CHARACTERIZATION OF A HYPOMORPHIC ALLELE OF SPC25, SPINDLE POLE BODY COMPONENT 25, DURING MITOSIS AND MALE MEIOSIS IN DROSOPHILA MELANOGASTER

Accuracy of chromosome segregation during division is vital for maintaining genomic integrity and essential for cellular function and viability. Failed chromosome segregation leads to aneuploidy, which has different consequences for mitotic and meiotic cells. Aneuploid products of mitosis often have unregulated gene expression which can cause cellular over-proliferation or apoptosis. Chromosome nondisjunction (NDJ) events in meiosis generate aneuploid sperm or eggs. If incorporated during fertilization, their presence can lead to a range of consequences from spontaneous abortion to genetic conditions such as Down Syndrome or other aneuploid-associated syndromes.

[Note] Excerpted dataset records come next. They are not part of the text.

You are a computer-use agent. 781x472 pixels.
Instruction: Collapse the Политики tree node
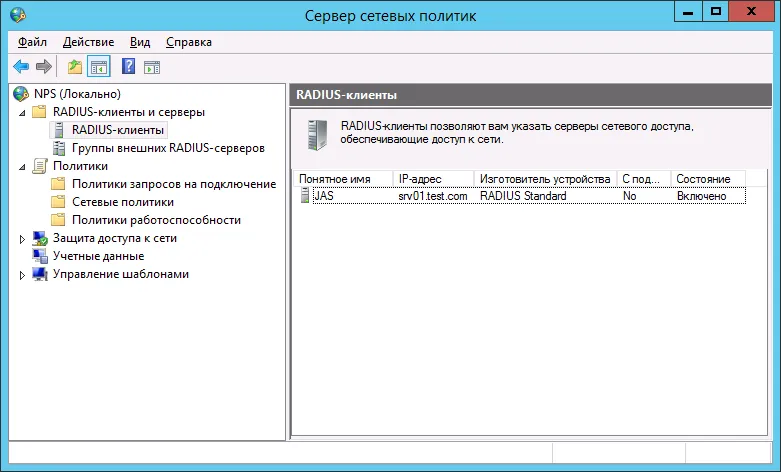click(22, 167)
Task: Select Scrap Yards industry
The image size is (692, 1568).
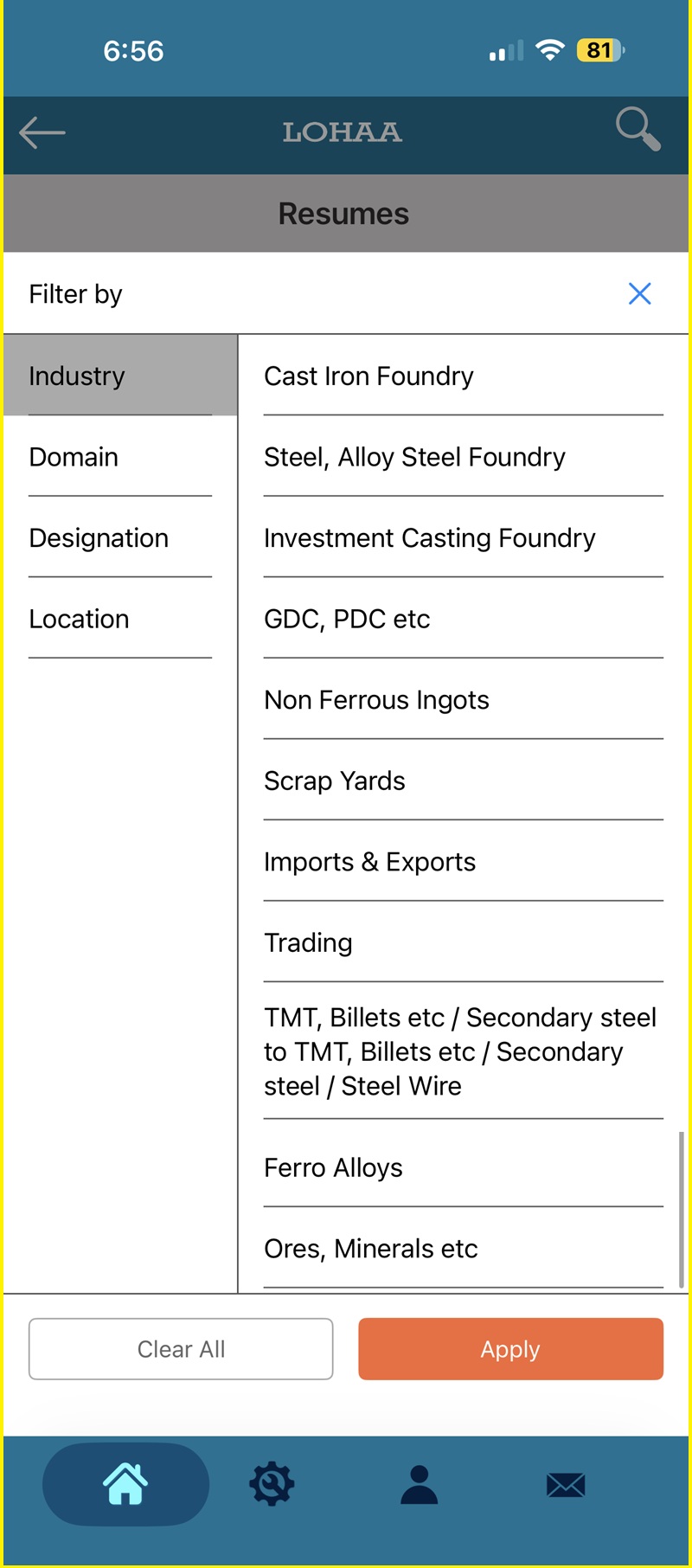Action: click(463, 781)
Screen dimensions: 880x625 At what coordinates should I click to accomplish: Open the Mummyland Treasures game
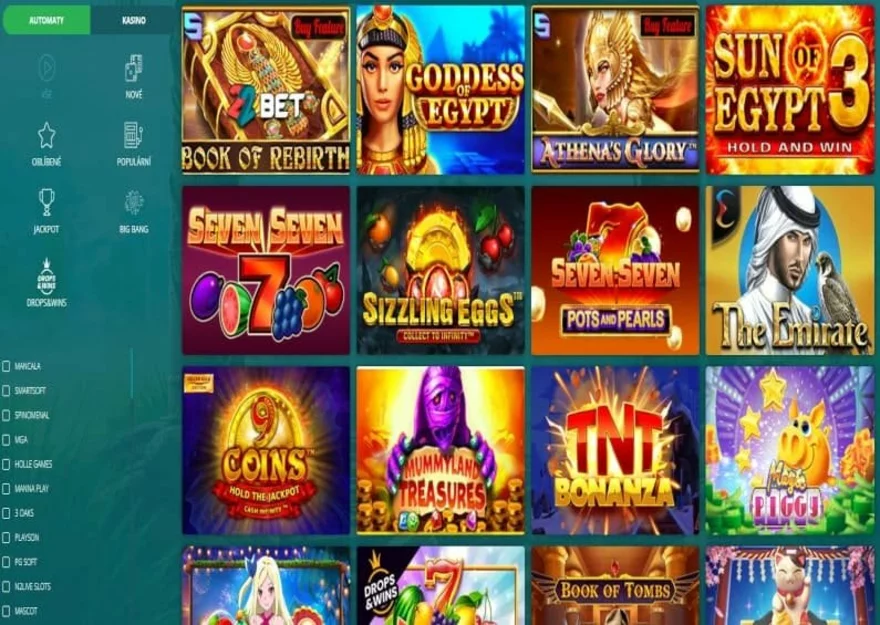click(x=441, y=451)
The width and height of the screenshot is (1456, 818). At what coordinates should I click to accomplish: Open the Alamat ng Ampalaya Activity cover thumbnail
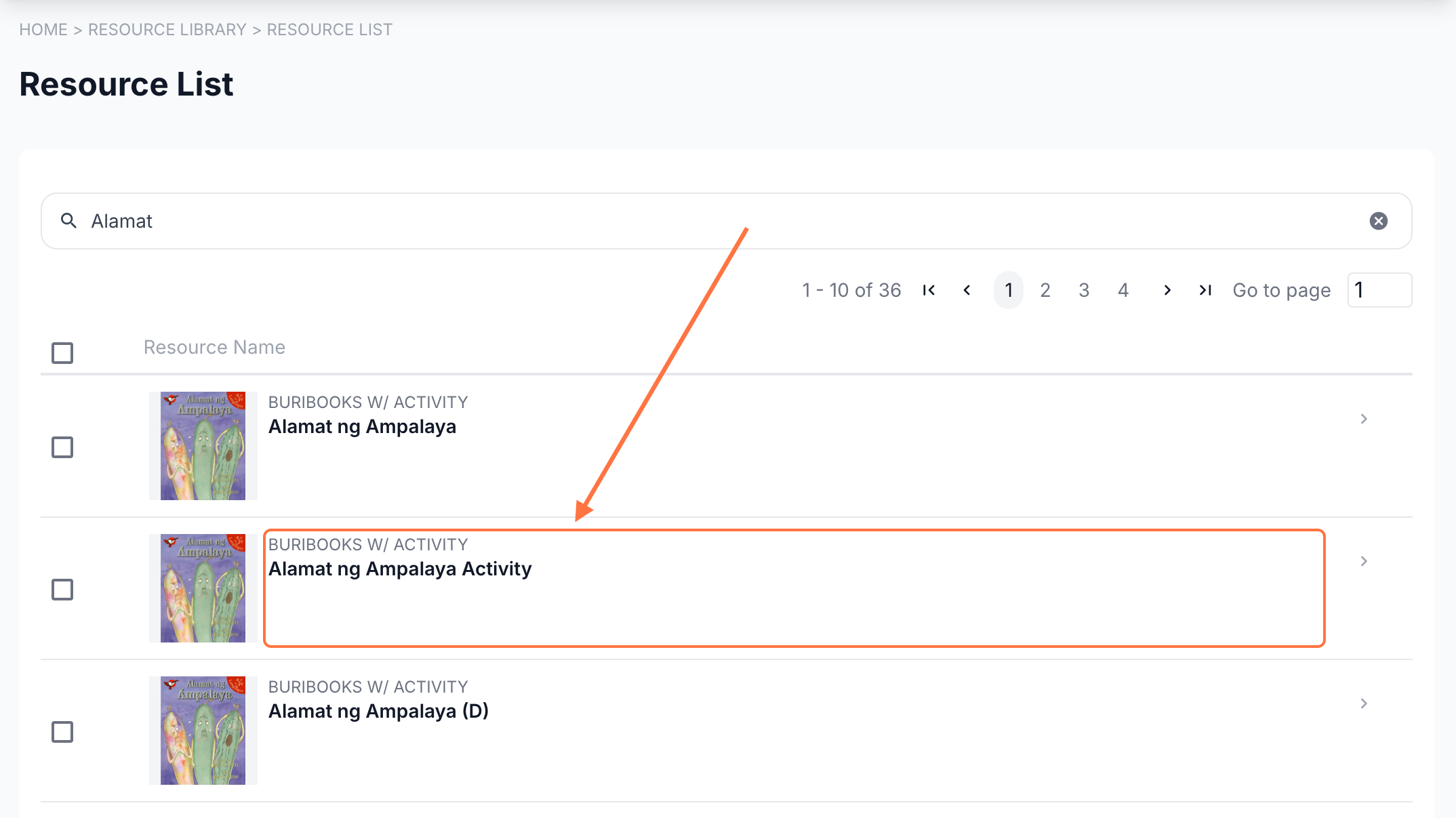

In this study, we identify a unique allele of spc25, spindle pole body component 25, which generates two mutant alternatively spliced spc25 transcripts, encoding two mutant Spc25 proteins. One protein contains an amino acid substitution, D71E (aspartate 71 glutamic acid), and a four amino-acid motif insertion, which we refer to as Spc25^ER. The other protein lacks its carboxy-terminal (CT) domain. Spc25, Spc24, Nuf2, and Ndc80 proteins form the Ndc80 complex, which establishes end-on kinetochore-microtubule (KT-MT) attachments. Stabilized end-on KT-MT attachments are required for proper biorientation and segregation of chromosomes. We show that the D71E substitution in Spc25^ER causes chromosome NDJ events in both meiosis I and II. Analysis of Nuf2 localization in mutants that express Spc25^ER shows premature loss of Nuf2 during anaphase. We propose that Spc25^ER incorporation into the Ndc80 complex leads to its instability when spindle forces are exerted onto kinetochores for the poleward movement of chromosomes. Our results also support previous work that shows that the CT region of Spc25 is critical for its localization to the kinetochore region.